## Source excerpt:
════════════════════

Exploring the Maidams: A saga of the Ahom ruins
Associate Professor
Department of English
Ramdhamadhab college
Silchar, Assam
Defaced ruins of architecture and statuary, like the wrinkles of decrepitude of a once beautiful woman, only make one regret that one did not see them when they were enchanting. Horace Walpole.1
Architectural ruins of the past are probably the lingering legacy that stand if not erect, then stooping and fractured to carry on the age old burden of narration- narration of its once possessed might and glory. They are the lone sentinels of by-gone days isolated by the ravages of time to speak out all which are unspoken till today. From a literary standpoint a traveller or anyone interested to visit the ruins, the essential dilemma rests on the reciprocity between a piece of ruins and the onlooker. The dense silence and the emptiness inside the ruins demand attention both from the viewers and the visitors as it was they which witnessed the fall and glory of their past inhabitants. The recorded history remains a solid framework against which the dwindling architectures fail somehow to negotiate and the onlookers feel the void between the chronicled events and the empty alleys behind the chambers, halls and passages of fragmented ruins of the past.

════════════════════

## Recorded data:
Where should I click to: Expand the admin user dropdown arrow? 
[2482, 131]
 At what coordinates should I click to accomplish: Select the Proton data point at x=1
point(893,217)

════════════════════

Write the next part of the essay on the Ahom ruins, starting after its last sentence. The data were taken from a different source than the essay on the Ahom ruins.

## Output:
In the context of the North East, the Ahom ruins mostly scattered around a few districts of Upper Assam, Sibsagar, Dibrugarh, Golaghat and places in the lower Assam, reveal a strand in history that necessarily support a researcher to make a proper estimation of the social, political, religious aspects of the Ahom dynasty, their temperamental factors and their relationship with the common people. Thus, the paper intends to execute a study of the rise and significance of Ahom architecture both from a historical and interpretive point of view. Architecture from its strict etymological stand can be defined as designs, patterns, structure and construction but again from a literal standpoint it stands for culture, aesthetics, art and combination of manifold forms of symbols and images. They again may be classified into various groups and divisions depending on the purposes they served or propagated.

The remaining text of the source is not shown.